By Jim Kouri
Newly elected Mexican President Enrique Pena Nieto announced on Monday his new security and public safety strategy, which “focuses on the transformation of law enforcement institutions and crime prevention.”
Pena Nieto took office on Dec. 1, 2012, in a tough campaign that candidates had to run while in the midst of economic turmoil and rampant crime, especially homicides committed by the bloodthirsty cartels.
“Not a week goes by without Mexican police or the military discovering yet another mass grave,” said Joseph Listron, a criminologist and crime scene investigator. “Mexico’s crime and violence are detrimental to any desire to become a prosperous nation.”
Pena Nieto promised that he will order 10,000-strong militarized police force known as the national gendarmerie to be created. The military would continue to patrol Mexico’s streets until the gendarmerie is ready to take over, but the Mexican people will soon see an end to soldiers in their neighborhoods.
In addition, Mexican Attorney General position will be elevated and its staff increased to handle national prosecutions, Pena Nieto told the Public Security National Council of Mexico.

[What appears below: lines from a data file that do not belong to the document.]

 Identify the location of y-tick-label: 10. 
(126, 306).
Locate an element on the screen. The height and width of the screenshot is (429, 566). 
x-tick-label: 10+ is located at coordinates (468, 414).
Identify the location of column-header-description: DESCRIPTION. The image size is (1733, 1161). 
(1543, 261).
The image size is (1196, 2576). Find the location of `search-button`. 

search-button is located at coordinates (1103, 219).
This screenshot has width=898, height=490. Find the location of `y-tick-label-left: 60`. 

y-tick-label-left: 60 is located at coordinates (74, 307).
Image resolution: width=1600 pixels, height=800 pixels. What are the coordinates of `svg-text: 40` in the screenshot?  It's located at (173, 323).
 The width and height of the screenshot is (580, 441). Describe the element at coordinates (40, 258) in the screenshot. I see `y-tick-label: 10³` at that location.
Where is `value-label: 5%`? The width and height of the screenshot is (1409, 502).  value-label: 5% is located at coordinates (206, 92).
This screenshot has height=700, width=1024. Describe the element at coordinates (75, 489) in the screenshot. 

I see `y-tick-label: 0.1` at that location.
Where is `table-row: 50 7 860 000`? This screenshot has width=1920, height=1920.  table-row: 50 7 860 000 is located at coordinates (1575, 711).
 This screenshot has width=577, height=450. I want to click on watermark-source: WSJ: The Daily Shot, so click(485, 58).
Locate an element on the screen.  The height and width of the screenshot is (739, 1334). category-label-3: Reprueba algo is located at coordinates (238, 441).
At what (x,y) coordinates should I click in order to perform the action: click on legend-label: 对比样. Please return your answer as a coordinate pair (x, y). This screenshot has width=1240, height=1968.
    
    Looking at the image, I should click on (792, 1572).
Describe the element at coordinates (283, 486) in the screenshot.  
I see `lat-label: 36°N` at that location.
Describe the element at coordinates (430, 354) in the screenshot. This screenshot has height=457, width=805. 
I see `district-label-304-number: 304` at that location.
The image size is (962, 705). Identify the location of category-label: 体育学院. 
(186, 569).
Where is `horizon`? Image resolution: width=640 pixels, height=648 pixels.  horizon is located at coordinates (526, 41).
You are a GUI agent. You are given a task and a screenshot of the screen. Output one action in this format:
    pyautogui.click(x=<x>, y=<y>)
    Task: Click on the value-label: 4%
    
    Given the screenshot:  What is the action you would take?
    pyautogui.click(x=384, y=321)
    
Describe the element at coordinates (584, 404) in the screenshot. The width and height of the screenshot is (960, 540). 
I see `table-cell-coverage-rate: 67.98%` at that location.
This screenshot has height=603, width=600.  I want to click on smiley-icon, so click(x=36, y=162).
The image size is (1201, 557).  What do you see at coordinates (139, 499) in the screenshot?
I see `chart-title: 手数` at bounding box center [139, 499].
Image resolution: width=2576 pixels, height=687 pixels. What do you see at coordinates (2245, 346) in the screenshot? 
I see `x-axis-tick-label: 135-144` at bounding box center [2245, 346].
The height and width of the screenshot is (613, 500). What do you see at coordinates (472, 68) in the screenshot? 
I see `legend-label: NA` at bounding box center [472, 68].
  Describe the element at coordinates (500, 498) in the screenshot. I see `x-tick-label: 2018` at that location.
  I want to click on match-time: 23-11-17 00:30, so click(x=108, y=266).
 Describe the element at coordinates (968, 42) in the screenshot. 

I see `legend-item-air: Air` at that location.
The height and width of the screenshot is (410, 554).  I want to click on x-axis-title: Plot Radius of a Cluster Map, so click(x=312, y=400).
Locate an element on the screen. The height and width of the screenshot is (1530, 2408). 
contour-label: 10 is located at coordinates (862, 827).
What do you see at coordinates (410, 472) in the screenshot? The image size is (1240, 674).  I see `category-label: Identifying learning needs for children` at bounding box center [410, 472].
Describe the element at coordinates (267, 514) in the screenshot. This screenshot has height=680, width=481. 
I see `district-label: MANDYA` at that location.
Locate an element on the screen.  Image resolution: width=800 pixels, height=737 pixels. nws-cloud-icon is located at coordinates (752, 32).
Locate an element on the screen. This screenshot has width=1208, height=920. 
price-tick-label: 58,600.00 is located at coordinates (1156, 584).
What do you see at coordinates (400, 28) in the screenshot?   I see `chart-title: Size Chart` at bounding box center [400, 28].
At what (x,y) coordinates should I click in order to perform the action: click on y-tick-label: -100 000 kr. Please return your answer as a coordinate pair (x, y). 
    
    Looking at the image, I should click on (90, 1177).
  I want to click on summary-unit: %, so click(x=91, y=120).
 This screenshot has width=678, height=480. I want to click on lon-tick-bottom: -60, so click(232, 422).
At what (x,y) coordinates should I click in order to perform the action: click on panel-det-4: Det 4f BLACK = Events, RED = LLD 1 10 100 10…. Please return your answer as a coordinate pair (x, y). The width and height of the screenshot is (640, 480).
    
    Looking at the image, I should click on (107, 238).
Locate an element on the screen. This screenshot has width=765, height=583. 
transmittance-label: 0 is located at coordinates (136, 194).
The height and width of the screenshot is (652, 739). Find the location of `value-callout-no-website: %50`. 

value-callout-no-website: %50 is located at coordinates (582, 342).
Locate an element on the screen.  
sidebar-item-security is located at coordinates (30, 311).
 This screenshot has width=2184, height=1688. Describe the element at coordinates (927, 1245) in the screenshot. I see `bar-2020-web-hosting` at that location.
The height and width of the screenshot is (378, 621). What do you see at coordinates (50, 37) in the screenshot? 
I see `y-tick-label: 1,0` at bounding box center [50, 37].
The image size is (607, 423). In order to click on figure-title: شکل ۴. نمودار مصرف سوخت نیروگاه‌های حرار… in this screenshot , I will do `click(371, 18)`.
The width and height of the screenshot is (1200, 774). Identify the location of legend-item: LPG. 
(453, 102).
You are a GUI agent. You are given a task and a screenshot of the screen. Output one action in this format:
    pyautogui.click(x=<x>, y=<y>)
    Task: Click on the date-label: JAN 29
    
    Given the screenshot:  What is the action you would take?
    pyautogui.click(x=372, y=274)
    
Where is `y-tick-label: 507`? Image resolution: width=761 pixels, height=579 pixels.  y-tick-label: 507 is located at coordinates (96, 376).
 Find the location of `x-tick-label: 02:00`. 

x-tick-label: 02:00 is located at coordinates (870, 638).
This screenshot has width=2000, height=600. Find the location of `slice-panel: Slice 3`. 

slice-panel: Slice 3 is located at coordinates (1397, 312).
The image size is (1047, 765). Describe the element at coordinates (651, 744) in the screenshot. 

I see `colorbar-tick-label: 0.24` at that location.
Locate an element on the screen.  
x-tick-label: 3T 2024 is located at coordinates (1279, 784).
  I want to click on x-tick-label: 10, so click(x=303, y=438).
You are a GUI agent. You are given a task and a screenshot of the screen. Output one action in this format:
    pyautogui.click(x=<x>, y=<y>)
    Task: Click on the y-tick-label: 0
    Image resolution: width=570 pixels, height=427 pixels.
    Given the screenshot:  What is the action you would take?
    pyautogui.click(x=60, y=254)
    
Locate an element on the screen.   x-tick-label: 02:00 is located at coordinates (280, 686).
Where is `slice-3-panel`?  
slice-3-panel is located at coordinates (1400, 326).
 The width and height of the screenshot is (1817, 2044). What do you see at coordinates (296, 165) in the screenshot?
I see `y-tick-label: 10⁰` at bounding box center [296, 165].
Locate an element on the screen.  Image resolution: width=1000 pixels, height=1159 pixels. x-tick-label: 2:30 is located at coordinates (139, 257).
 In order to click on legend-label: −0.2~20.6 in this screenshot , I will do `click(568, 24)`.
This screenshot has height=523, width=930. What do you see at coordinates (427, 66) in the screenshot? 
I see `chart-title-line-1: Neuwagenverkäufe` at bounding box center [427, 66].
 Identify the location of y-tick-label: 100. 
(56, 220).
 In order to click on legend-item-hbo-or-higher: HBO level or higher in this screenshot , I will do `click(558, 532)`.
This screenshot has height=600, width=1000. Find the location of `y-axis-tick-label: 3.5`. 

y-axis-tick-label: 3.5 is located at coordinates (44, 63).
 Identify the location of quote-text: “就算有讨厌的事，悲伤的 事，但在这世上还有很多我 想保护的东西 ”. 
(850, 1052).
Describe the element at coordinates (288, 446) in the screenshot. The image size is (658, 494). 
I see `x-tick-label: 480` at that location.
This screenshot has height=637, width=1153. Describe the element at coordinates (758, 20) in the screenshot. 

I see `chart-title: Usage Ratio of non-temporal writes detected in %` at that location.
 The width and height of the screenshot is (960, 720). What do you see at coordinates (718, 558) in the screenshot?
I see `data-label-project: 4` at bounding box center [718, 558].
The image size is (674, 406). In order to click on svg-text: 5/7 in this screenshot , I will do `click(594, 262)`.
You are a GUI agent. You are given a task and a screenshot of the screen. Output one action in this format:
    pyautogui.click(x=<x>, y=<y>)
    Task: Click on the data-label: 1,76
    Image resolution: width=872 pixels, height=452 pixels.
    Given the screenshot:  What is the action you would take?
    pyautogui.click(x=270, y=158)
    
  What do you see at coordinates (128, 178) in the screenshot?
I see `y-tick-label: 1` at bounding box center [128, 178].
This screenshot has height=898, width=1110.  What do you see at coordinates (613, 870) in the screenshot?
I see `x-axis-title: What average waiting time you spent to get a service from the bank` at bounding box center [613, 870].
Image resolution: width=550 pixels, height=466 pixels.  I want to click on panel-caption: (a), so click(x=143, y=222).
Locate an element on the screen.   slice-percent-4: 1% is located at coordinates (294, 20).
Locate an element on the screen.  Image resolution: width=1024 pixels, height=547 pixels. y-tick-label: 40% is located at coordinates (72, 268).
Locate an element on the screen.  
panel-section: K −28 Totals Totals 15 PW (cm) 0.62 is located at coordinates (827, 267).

The new president also promised that his government would invest $9.17 billion in 2013 for crime prevention programs.
“Pena Nieto’s new strategy is different from the one used by his predecessor Felipe Calderon, who relied on the military in a war with drug cartels,” according to U.S. law enforcement officers assigned to Mexico’s drug war.
“While Calderon’s strategy is seen as a monumental failure with more than 60,000 drug-related killings occurring during his six-year term, I’m not betting on this new president’s Obamanesque transformation of the Mexican law enforcement strategy,” said Iris Aquino, a former undercover narcotics officer.
In his first address to the nation as president, Mexico’s Enrique Pena Nieto said his government would “take inspiration from the past” to “transform Mexico into the power it should be.”
“Mexico is now ready to take off in the 21st century, we have the historic opportunity to transform Mexico into the power it should be,” said Pena Nieto in the capital city’s National Palace, shortly after taking the oath of office earlier in the day.